Middle-earth Enterprises
- Formerly: Tolkien Enterprises (1977–2010)
- Type: Division
- Founded: 1977; 49 years ago
- Headquarters: Berkeley, California
- Key people: Lee Guinchard (CEO)
- Brands: The Lord of the Rings The Hobbit
- Parent: The Saul Zaentz Company (1977–2022) Embracer Group (2022–present)
- Website: middleearth.com

= Middle-earth Enterprises =

Intellectual property company and subdivision of the Embracer Group

Middle-earth Enterprises, formerly known as Tolkien Enterprises, is a subdivision of the Embracer Freemode division of Embracer Group and formerly a trade name for a division of The Saul Zaentz Company. The subdivision owns the worldwide exclusive rights to certain elements of J. R. R. Tolkien's two most famous literary works, The Hobbit and The Lord of the Rings. These elements include the names of characters contained within as well as the names of places, objects and events within them, and certain short phrases and sayings from the works.

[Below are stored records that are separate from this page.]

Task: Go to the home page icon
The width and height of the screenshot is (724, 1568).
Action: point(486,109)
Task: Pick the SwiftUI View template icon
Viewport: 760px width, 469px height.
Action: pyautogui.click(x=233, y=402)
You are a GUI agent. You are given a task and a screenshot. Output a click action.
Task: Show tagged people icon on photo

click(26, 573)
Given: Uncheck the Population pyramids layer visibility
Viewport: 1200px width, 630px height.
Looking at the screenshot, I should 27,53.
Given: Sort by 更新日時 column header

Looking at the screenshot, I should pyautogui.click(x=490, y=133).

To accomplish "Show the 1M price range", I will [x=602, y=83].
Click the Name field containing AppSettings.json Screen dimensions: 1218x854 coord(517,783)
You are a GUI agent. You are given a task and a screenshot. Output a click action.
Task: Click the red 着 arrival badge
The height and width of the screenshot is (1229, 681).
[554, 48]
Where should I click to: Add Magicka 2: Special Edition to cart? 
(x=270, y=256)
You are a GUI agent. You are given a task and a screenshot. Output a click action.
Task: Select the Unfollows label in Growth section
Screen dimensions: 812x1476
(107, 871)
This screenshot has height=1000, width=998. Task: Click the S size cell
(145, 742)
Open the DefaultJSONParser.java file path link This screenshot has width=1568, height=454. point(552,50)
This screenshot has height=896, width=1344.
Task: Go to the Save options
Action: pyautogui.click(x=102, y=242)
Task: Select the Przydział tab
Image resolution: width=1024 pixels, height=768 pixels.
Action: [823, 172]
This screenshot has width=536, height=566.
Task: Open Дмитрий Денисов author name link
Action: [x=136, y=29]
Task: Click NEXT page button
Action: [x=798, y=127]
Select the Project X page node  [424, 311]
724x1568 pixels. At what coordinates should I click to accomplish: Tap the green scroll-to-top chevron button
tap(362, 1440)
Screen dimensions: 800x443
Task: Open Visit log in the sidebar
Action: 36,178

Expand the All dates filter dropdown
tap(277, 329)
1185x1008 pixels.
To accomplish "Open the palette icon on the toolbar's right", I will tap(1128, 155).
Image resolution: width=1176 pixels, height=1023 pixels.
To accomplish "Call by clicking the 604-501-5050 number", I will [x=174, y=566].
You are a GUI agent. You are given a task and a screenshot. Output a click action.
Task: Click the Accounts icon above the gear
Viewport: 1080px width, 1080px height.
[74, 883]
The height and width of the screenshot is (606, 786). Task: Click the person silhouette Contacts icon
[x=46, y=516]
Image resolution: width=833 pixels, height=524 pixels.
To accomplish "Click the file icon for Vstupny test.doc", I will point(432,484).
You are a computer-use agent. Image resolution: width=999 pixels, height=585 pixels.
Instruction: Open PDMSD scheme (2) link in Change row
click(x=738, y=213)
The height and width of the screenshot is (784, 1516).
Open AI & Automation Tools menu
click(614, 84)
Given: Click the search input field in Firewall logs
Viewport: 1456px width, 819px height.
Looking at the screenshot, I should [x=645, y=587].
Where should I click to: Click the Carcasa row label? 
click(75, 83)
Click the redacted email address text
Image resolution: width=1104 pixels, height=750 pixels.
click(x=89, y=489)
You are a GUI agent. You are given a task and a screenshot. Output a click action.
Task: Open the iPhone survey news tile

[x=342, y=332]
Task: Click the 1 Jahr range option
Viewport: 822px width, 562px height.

In 2022, Embracer Group purchased Middle-earth Enterprises from The Saul Zaentz Company.

==Background and history==
J. R. R. Tolkien, the author of The Hobbit and The Lord of the Rings, sold the film, stage and merchandising rights of those works to United Artists in 1969. They in turn sold them to The Saul Zaentz Company in 1976, which in turn formed Tolkien Enterprises, now named Middle-earth Enterprises, in 1977. United Artists retained distribution rights.

In 1977, Rankin/Bass licensed the rights to produce an animated version of The Hobbit, which was broadcast on NBC. In 1978, Tolkien Enterprises and the distributor United Artists funded and released an animated version of The Lord of the Rings directed by Ralph Bakshi, which covered approximately the first half of The Lord of the Rings.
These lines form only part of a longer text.